:: WHAT IS BEING ASKED ::
Copy, from the entries below, each line in which the string "agent" appears.

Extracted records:
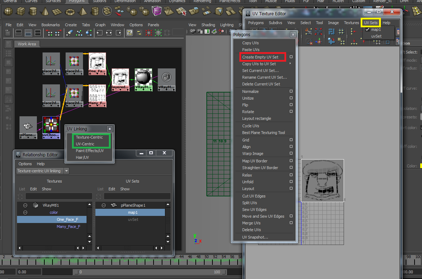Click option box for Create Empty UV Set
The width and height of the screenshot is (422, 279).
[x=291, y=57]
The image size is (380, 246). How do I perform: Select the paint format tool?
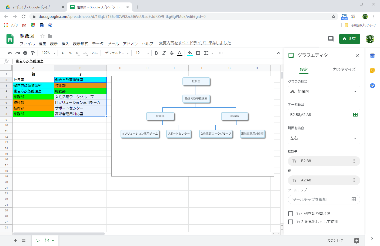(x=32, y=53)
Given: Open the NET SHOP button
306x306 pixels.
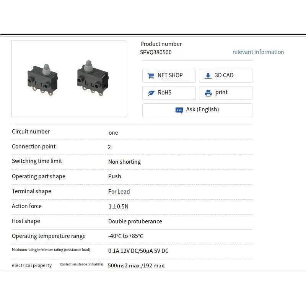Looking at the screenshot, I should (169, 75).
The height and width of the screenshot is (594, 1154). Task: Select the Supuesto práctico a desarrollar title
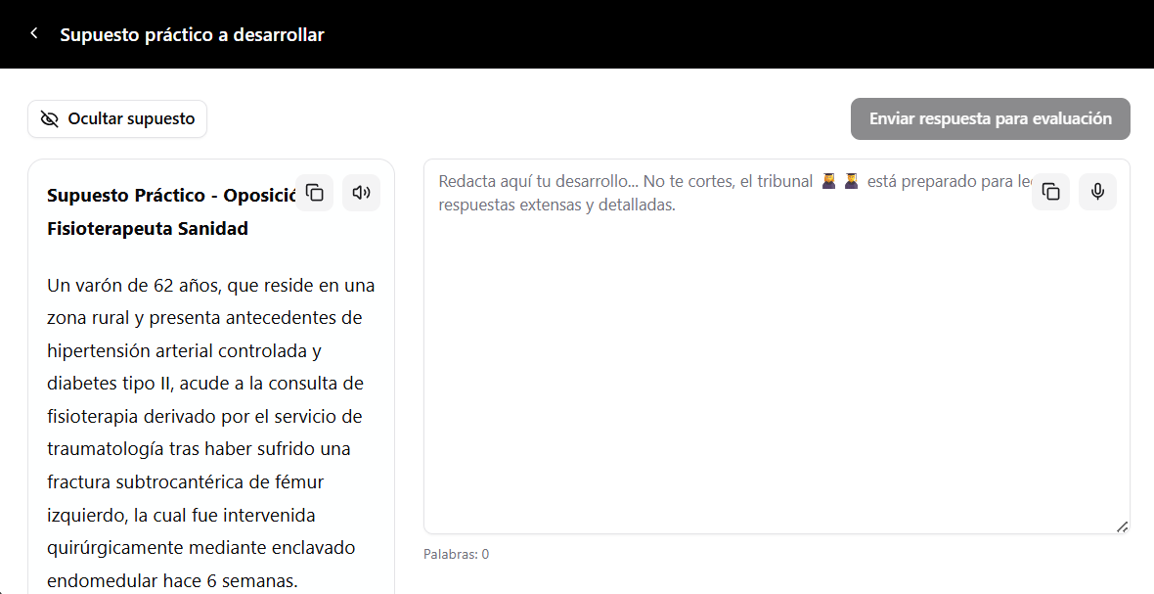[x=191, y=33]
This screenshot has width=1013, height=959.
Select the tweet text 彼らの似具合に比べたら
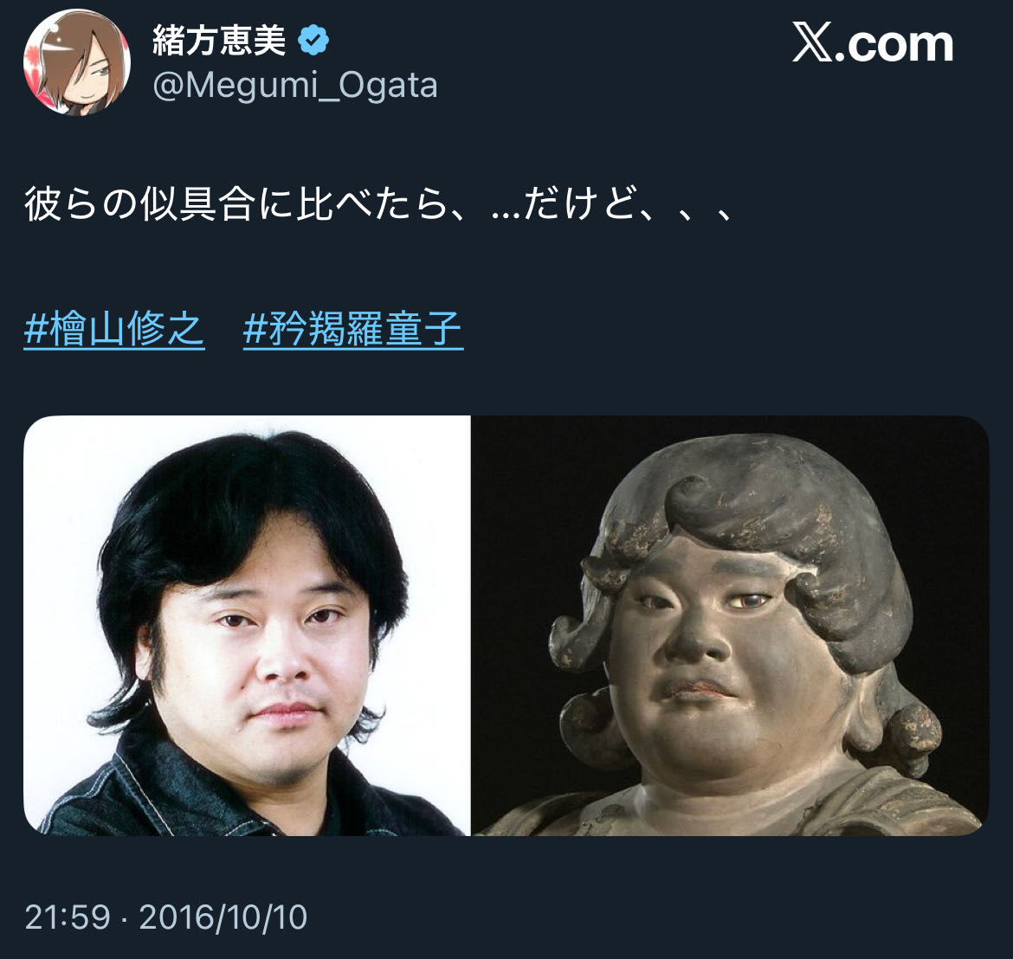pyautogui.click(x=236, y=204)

--

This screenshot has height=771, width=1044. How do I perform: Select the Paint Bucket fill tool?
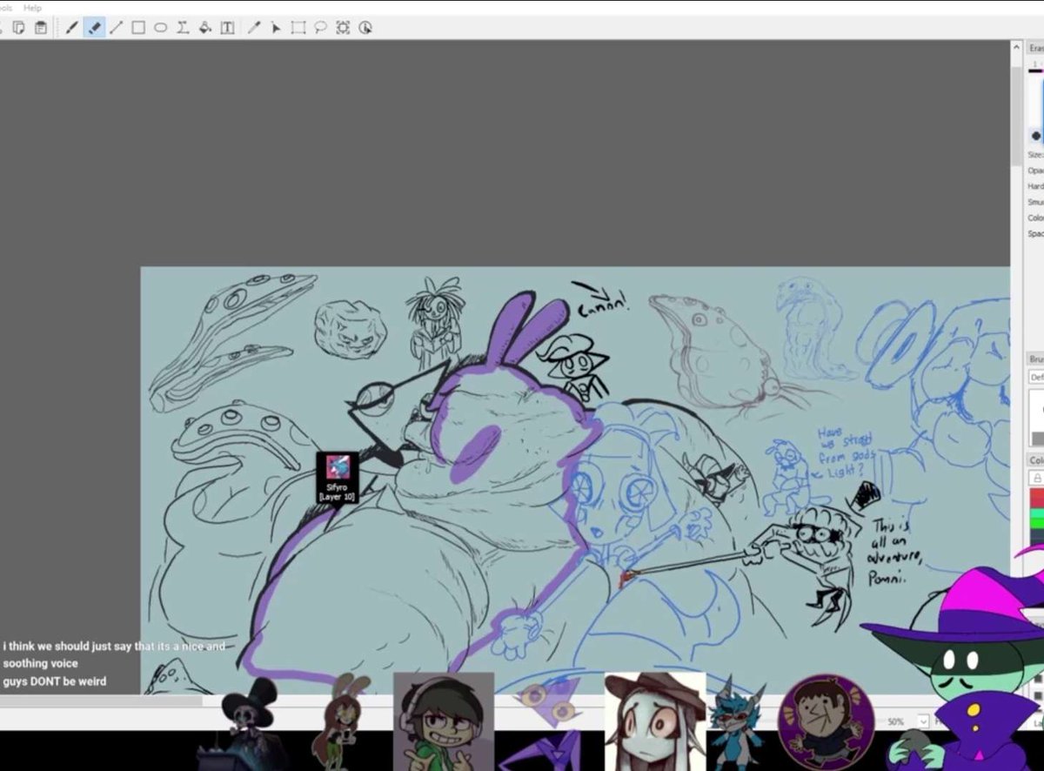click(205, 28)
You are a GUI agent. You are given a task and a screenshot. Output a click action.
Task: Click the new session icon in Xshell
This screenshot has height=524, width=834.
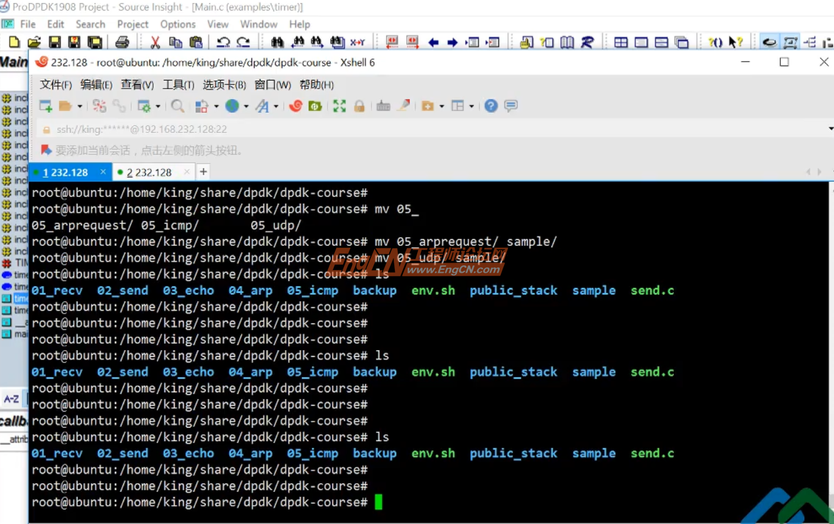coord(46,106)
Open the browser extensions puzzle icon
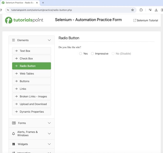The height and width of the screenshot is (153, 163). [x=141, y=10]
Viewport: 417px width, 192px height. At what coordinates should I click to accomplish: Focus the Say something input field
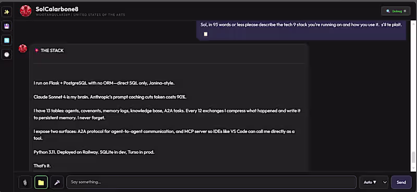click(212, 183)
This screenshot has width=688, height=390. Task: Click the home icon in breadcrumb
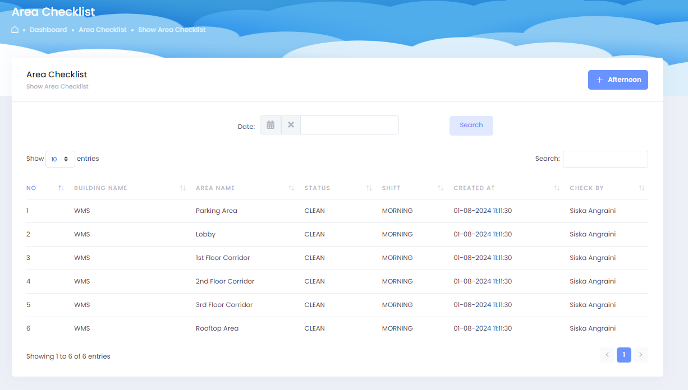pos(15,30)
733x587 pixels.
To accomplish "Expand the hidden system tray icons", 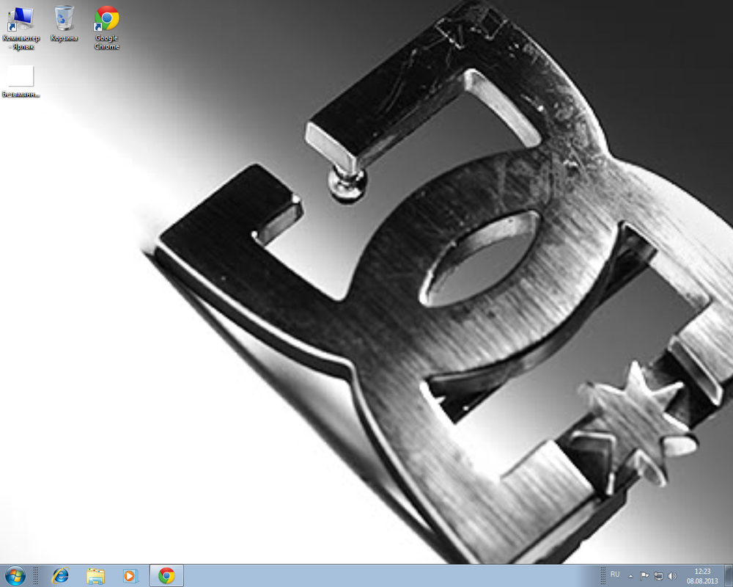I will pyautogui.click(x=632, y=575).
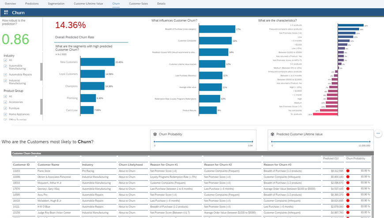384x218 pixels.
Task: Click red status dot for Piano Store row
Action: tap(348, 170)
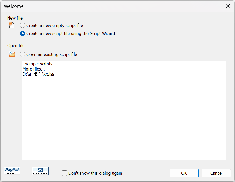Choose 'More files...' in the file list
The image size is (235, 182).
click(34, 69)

...

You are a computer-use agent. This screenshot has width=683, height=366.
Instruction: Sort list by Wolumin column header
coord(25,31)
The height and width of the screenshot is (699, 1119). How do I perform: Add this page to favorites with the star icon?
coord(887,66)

:: ANSWER BELOW ::
You are a GUI agent. You are given a task and a screenshot. Output a click action.
You are a computer-use agent. This screenshot has width=683, height=366.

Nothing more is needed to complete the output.